Port Townsend, WA, 1-OCT-2020 — We spent a few days sleeping aboard, winterizing Caro Babbo, then drove our rental car† back to Anchorage airport and flew to Seattle’s SEATAC.
I can’t sleep well since we have been back: anxiety dreams. Recent dreams have been about missing meetings and other things from my business life. These dreams are, instead, generally about Caro Babbo being on the hard and improperly winterized.
But, I know it is also withdrawal and the social pressures I feel being around people.
Unanimously, everyone we spoke with told (told!) us not to come back. Stay away! But, Jennifer wants to live in her house, which she has spent less than 10% of her ownership in. The politics haven’t abated since we left. I’m aghast to learn there is an actual fear of post-election violence in the US. This isn’t the country I grew up in.
The country that repetitively, unceasingly tells me that it has the best health care in the world has the 9th highest infection rate.
We’ll see children, who are all in their twenties, soon: my nephew, Vin, Jennifer’s children Owen and Flora.
The next generation has started. My nephew Nick is a father. His daughter is the first grandchild among all my cousins. The first among his mother’s family and the first grandchild of his spouse Anna’s family. Their daughter Lillian shares the name of my mother, Lillian’s great grandmother, who would be 91 today.

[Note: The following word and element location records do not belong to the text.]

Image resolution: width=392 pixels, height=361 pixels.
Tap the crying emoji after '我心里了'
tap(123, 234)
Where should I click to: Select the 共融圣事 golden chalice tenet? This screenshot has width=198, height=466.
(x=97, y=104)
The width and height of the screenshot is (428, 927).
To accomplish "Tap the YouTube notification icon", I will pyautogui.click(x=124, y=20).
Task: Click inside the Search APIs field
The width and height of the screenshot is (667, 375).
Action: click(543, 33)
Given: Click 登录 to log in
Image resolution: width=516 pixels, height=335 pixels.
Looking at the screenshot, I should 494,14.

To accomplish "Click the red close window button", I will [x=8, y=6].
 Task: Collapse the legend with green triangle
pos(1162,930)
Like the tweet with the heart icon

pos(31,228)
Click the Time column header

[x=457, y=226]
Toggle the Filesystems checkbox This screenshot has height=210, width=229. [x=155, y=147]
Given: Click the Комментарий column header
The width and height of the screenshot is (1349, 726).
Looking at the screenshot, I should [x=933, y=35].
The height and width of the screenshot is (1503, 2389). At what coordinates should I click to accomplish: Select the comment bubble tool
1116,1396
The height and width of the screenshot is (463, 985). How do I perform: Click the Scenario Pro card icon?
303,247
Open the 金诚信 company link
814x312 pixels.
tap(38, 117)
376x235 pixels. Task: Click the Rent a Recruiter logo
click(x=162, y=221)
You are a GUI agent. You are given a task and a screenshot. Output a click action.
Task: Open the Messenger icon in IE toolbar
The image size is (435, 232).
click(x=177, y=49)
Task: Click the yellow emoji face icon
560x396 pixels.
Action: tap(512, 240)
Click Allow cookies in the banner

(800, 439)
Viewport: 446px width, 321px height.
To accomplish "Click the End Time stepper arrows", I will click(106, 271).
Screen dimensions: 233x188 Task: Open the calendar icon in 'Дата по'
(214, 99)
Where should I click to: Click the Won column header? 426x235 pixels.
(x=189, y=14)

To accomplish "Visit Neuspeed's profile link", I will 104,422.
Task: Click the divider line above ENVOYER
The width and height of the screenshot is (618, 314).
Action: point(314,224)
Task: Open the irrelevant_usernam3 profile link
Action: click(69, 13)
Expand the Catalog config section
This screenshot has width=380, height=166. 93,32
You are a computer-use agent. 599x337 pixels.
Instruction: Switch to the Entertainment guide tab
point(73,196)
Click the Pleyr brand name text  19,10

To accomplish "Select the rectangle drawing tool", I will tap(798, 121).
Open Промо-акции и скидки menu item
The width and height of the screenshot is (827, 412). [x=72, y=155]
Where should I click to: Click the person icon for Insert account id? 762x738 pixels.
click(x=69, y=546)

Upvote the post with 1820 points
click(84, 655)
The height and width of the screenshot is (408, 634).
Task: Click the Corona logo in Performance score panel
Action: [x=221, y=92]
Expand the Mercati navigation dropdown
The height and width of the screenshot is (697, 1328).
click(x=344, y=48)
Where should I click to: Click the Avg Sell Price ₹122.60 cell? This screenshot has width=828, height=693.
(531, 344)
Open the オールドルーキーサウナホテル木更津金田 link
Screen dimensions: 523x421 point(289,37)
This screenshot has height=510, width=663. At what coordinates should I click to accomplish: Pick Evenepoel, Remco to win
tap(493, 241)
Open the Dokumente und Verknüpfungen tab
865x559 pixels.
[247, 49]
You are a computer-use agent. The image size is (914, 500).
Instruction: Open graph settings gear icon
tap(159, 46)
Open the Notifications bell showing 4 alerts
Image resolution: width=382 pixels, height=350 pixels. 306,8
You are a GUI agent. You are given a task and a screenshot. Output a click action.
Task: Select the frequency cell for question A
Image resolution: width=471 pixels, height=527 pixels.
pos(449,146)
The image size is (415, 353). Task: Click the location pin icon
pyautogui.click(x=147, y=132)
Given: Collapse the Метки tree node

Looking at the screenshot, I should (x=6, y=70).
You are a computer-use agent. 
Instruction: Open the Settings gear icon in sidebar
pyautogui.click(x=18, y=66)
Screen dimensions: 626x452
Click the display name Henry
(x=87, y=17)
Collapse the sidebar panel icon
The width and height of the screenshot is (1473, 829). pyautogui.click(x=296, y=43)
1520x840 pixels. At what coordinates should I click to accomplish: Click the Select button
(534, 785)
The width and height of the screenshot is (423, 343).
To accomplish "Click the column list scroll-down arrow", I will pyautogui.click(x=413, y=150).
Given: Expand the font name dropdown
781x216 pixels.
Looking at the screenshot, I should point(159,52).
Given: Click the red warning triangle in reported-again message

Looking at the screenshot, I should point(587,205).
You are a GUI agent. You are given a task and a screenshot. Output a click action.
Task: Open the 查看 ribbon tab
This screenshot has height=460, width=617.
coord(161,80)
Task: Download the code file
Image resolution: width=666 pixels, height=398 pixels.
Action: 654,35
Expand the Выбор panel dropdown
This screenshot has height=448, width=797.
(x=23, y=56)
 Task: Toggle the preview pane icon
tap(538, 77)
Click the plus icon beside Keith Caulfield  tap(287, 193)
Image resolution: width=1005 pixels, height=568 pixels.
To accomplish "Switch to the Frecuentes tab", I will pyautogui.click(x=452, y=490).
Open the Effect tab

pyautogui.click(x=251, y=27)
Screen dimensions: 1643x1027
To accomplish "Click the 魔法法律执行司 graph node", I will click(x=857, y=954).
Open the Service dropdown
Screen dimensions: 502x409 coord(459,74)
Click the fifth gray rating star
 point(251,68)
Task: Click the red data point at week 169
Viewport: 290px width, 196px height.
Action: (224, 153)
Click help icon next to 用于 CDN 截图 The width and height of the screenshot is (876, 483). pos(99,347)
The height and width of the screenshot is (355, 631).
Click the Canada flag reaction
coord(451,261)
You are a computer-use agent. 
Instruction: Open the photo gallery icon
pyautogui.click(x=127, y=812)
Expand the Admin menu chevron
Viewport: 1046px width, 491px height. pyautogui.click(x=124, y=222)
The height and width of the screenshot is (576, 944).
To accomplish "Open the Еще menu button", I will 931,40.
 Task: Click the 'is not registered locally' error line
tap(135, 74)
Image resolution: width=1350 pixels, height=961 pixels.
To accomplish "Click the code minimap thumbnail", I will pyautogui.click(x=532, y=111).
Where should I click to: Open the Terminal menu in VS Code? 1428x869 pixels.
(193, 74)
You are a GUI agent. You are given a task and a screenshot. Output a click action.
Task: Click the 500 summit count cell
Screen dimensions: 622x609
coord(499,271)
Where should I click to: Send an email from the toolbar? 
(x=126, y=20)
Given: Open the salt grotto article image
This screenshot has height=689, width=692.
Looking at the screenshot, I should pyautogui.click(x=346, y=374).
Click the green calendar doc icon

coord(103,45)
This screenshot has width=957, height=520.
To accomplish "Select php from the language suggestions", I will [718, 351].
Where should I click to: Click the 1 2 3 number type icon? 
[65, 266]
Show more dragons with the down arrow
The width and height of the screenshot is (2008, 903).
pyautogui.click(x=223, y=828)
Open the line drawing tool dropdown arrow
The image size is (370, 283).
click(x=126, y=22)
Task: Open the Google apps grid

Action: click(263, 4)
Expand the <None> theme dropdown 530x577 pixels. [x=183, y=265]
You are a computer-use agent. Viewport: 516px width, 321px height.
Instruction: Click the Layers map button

Life continues. Statistically, I know how many years I have left. It is doubtful I will see any members of the generation below me reach the age I am now. In this time left, I will build, experience, and accomplish.
Across the winter, I’ll tell you more about the trip and, for those interested, how we prepared. I doubt there is much I would have changed.
Thanks for staying with me. Reading and being my friends.
† The rental car will be explained in future posts.